"""

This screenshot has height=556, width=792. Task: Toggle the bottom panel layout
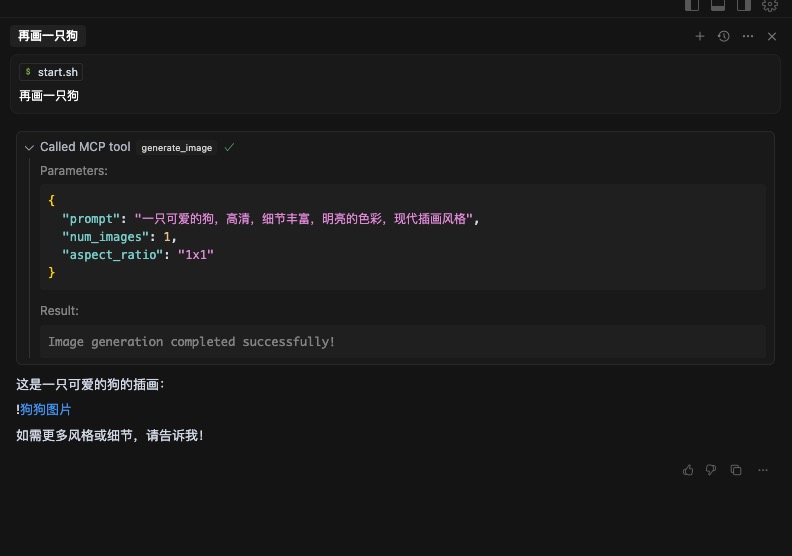click(718, 5)
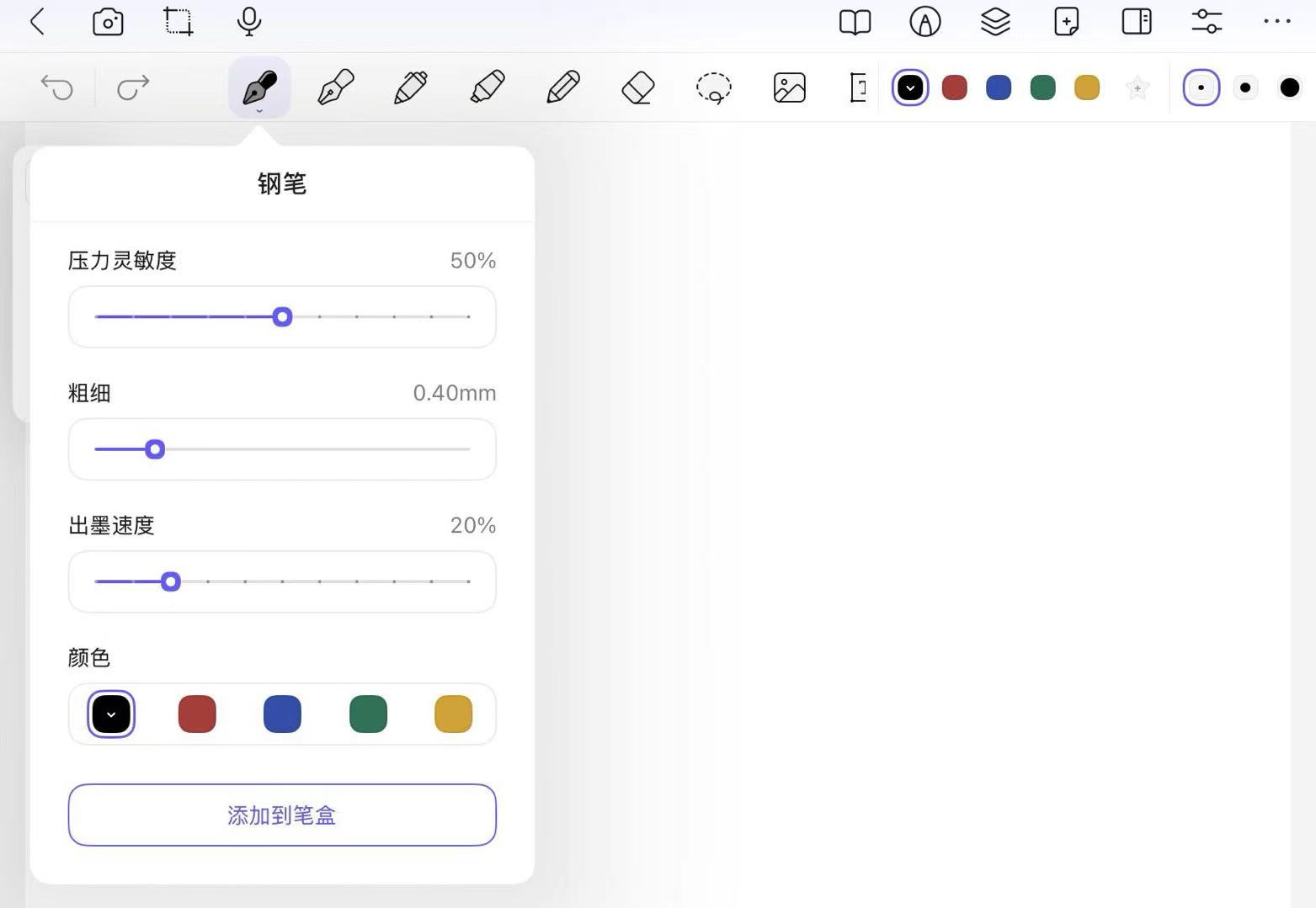This screenshot has width=1316, height=908.
Task: Expand the fountain pen tool options chevron
Action: [259, 109]
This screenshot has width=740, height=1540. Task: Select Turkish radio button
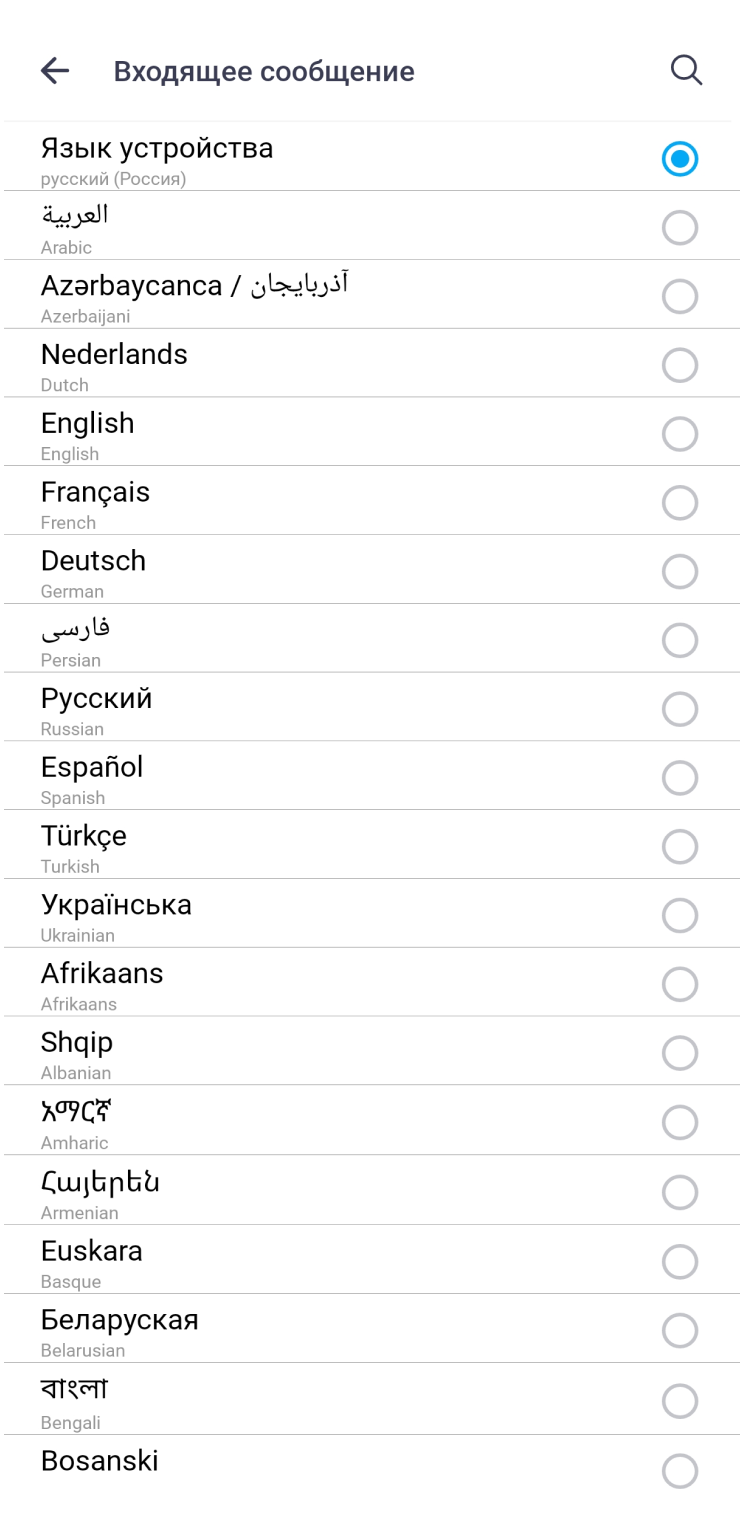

"""

● EXERCISE REQUIREMENTS: Reproduce all lines above exactly. Leave the images out.

● WRITTEN RESPONSE:
This screenshot has height=556, width=792. Task: Toggle the bottom panel layout
click(718, 5)
This screenshot has width=1316, height=908.
Task: Expand the fountain pen tool options chevron
Action: [259, 109]
This screenshot has width=740, height=1540. Task: Select Turkish radio button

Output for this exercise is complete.